PROBLEM SET —
1 - Summarize the market opinion letter in two sentences.
2 - According to the market opinion letter, what kind of bank is the writer personally invested in?
3 - From the market opinion letter, return the passage starting at "Best case scenario: after" and ending at "waiting for them.".
*** PAGE EXCERPT Section Begins ***
September 29, 2008, Marketplace Opinion.
Dear fellow investors:
In this fearful market, with the largest point drop in Wall street's history-minus 777. This is no time to panic; unless of course you own stock in a company that is definitely going down the tubes. My dear investors, with your disposable income, I implore you to keep your money in the market-hell buy those shares while they're cheap.
If you can stomach through this storm (while everyone else is pulling out) and you keep your chips in; the market will normalize and rebound one day. Probably years from now, but you will get a return on your investment when the companies you vested in pull through.
Why investing in banks now are a buy, simply put they're cheap. Personally though I am only invested in a nationally known bank with diversified assets and services. Some braver souls with money to burn might buy up the AIG, Fannie Mae and Freddie Mac stocks since the government will jump through hoops to insure their survival. And after the government slaps some regulation back on greedy lending practices, and this housing crisis levels out, I'm guessing that these stocks will return to their high value. But I don't know for sure.
Best case scenario: after this next presidential election, faith in the economy will resume, people will get back to work, they will have money and want to buy houses and there are a lot of empty houses waiting for them.
*** PAGE EXCERPT Section Ends ***
*** DATASET CONTENT Section Begins ***
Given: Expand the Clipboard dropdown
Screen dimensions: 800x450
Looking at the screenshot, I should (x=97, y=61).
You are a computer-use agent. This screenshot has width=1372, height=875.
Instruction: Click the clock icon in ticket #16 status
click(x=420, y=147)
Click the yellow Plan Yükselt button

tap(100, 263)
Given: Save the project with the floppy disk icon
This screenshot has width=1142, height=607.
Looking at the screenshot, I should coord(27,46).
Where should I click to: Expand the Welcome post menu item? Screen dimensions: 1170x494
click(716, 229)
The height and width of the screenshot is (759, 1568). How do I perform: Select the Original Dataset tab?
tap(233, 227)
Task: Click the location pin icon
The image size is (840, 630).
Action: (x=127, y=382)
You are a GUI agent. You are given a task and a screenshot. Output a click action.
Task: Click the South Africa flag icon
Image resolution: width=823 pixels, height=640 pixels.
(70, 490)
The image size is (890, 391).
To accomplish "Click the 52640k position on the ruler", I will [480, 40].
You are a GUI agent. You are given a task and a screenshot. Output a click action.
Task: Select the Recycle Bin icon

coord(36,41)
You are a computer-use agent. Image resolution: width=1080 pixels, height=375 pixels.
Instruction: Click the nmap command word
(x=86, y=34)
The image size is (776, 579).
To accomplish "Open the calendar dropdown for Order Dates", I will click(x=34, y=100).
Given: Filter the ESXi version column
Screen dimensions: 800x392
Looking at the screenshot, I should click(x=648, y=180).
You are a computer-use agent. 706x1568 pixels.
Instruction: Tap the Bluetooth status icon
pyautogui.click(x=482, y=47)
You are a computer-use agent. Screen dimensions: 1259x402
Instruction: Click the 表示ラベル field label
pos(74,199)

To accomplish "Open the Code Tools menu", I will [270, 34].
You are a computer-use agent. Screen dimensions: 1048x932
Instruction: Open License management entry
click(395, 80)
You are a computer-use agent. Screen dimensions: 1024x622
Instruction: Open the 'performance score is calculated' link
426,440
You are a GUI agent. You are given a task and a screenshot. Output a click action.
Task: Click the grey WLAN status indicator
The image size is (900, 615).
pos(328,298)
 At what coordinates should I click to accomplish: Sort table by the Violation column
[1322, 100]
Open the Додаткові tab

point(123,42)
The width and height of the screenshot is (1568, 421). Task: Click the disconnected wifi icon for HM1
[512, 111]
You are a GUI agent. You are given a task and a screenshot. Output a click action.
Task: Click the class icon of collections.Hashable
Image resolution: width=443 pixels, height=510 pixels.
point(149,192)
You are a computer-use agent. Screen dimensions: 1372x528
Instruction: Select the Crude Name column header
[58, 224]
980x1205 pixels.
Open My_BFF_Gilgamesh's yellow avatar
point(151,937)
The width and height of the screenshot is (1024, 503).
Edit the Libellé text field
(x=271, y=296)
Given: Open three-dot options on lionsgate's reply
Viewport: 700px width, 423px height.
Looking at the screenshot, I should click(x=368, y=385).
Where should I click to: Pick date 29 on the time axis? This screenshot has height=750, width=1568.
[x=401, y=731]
*** DATASET CONTENT Section Ends ***
RESULTS FOR THE EXERCISE —
1 - The letter urges investors not to panic after the largest point drop in Wall Street's history, 777 points, and to keep their money in the market and even buy cheap shares, since it expects the market to rebound one day, probably years from now. It calls bank stocks a buy because they are cheap, and it hopes that after the next presidential election faith in the economy will return and people will buy the many empty houses.

2 - A nationally known bank with diversified assets and services.

3 -
Best case scenario: after this next presidential election, faith in the economy will resume, people will get back to work, they will have money and want to buy houses and there are a lot of empty houses waiting for them.